[Pixel coordinate grounding data]
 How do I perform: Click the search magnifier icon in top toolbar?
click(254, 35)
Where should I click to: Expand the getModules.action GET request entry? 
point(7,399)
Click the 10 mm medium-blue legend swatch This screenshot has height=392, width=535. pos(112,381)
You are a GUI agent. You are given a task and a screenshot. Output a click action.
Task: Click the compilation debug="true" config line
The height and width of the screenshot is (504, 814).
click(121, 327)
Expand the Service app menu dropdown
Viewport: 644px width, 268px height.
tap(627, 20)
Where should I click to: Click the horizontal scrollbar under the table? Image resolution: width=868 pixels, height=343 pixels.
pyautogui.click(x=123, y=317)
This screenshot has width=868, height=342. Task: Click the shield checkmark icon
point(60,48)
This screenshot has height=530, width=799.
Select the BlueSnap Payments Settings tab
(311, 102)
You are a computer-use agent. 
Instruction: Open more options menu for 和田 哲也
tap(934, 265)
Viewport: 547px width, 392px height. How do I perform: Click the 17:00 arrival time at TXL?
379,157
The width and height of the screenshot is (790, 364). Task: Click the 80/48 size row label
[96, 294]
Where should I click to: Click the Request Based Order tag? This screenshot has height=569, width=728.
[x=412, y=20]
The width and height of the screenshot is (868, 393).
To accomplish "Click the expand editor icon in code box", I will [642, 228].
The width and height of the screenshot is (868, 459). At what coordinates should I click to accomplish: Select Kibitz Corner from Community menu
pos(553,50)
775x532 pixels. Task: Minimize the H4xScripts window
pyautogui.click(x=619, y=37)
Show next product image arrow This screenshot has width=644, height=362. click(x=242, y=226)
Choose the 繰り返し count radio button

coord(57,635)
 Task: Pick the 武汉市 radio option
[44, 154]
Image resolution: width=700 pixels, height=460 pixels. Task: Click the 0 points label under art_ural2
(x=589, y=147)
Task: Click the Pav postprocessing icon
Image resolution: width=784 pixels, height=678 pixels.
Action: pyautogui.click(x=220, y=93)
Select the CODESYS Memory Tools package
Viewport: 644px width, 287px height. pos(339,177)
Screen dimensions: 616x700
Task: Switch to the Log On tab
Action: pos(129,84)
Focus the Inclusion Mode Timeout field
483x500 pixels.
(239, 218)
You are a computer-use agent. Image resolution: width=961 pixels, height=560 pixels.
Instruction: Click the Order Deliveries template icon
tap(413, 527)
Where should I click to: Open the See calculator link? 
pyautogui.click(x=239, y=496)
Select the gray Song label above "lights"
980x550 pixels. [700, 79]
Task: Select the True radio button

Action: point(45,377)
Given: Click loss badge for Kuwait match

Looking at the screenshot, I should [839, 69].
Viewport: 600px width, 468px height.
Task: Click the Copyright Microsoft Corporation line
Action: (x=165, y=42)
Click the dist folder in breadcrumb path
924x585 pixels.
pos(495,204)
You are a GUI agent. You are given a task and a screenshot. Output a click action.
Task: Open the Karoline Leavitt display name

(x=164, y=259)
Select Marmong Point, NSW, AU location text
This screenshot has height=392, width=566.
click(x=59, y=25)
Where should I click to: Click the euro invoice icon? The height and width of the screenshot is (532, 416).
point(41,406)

Problem details –
Report each line in the data above that holds the word "computer" by copying it.

Answer for this exercise –
You are a computer-use agent. 
You are a computer-use agent. Image resolution: width=961 pixels, height=560 pixels.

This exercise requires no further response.